Retrospective DRG weights based on the nationwide average resource use of visits with that DRG classification were used to cost healthcare visits instead of micro-costing [66]. Using DRG weights may have underestimated the cost of visits due to diagnoses other than MS among PwMS, for example, PwMS may have required more resources than average because of MS and not all DRGs incorporate complication grades.
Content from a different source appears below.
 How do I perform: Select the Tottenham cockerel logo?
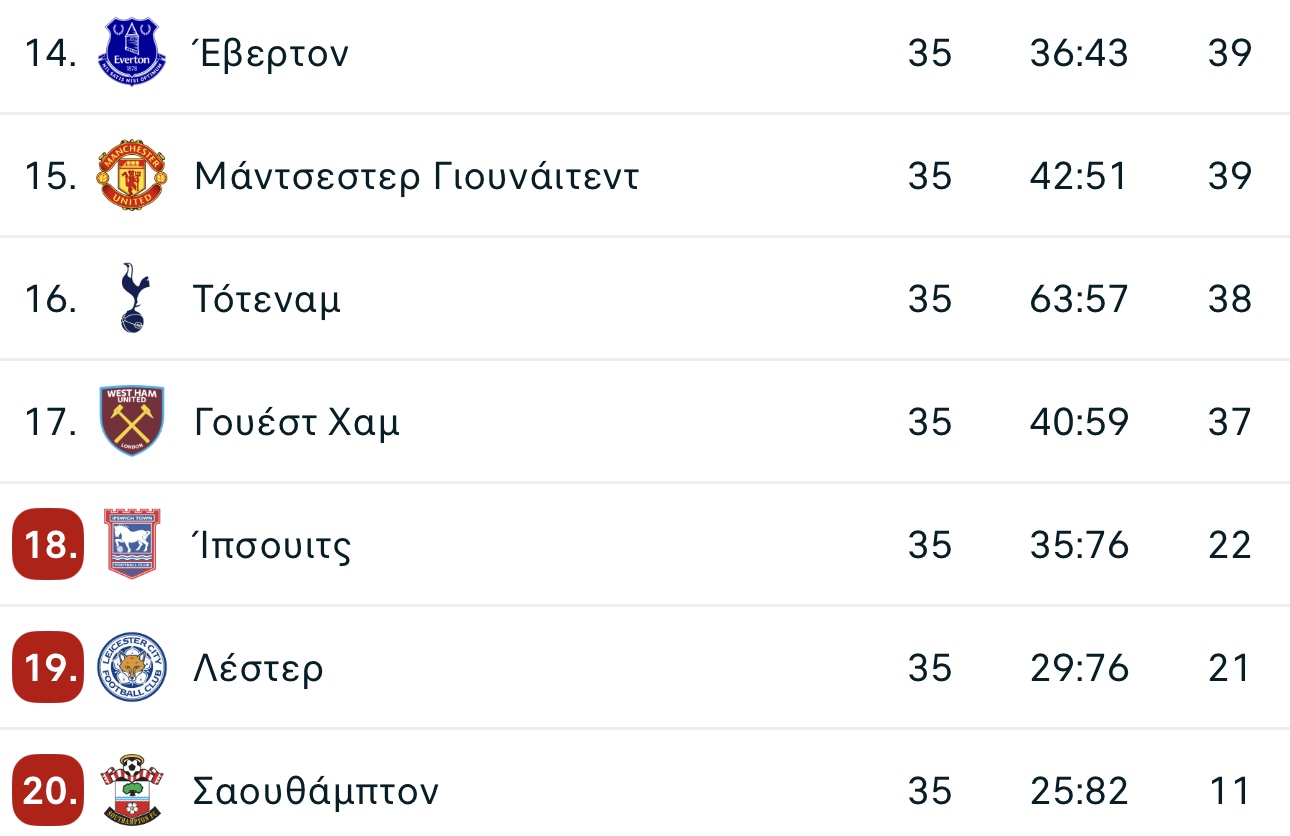click(132, 298)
The main limitation of our study is the lack of information in the nationwide registers for other cost components. For example, we were unable to estimate costs related to informal care, sickness presenteeism, primary healthcare, rehabilitation and adaptation/investments. Additionally, information on drugs administered within healthcare was unavailable, including some DMTs. The inclusion of which would have been advantageous given the increasing interest in early initiation of high-efficacy DMTs [67] and their importance as cost drivers [15, 50]. Our productivity losses and healthcare costs should be interpreted with these considerations in mind.

The cost estimates may not be generalisable to other countries considering the differences in healthcare and social security systems that may influence consumption, unit prices and attitudes for use [49, 50, 68]. However, the costs are representative for newly diagnosed PwMS of working ages in Sweden 2010–12. The treatment landscape continues to change for PwMS, including new DMTs with varying prices. Accordingly, future studies will be required to update our cost estimates and these studies could also include cost profiles by first initiated DMT.

5 Conclusions

Newly diagnosed PwMS of working ages in Sweden incur significantly higher healthcare costs, over five times higher, and more than twice as high productivity losses compared with matched references in the country. These excess costs, which could be attributable to the presence of MS, begin already prior to the diagnosis of MS and continue to increase thereafter. Higher healthcare costs and productivity losses compared with matched references could indicate a high unmet need of PwMS before receiving the clinical diagnosis of the disease. Therefore, earlier diagnosis with immediate initiation of appropriate MS therapy aiming to tackle disease progression and reduce symptoms manifested because of the presence of the disease might lead to a reduced excess cost of MS over time.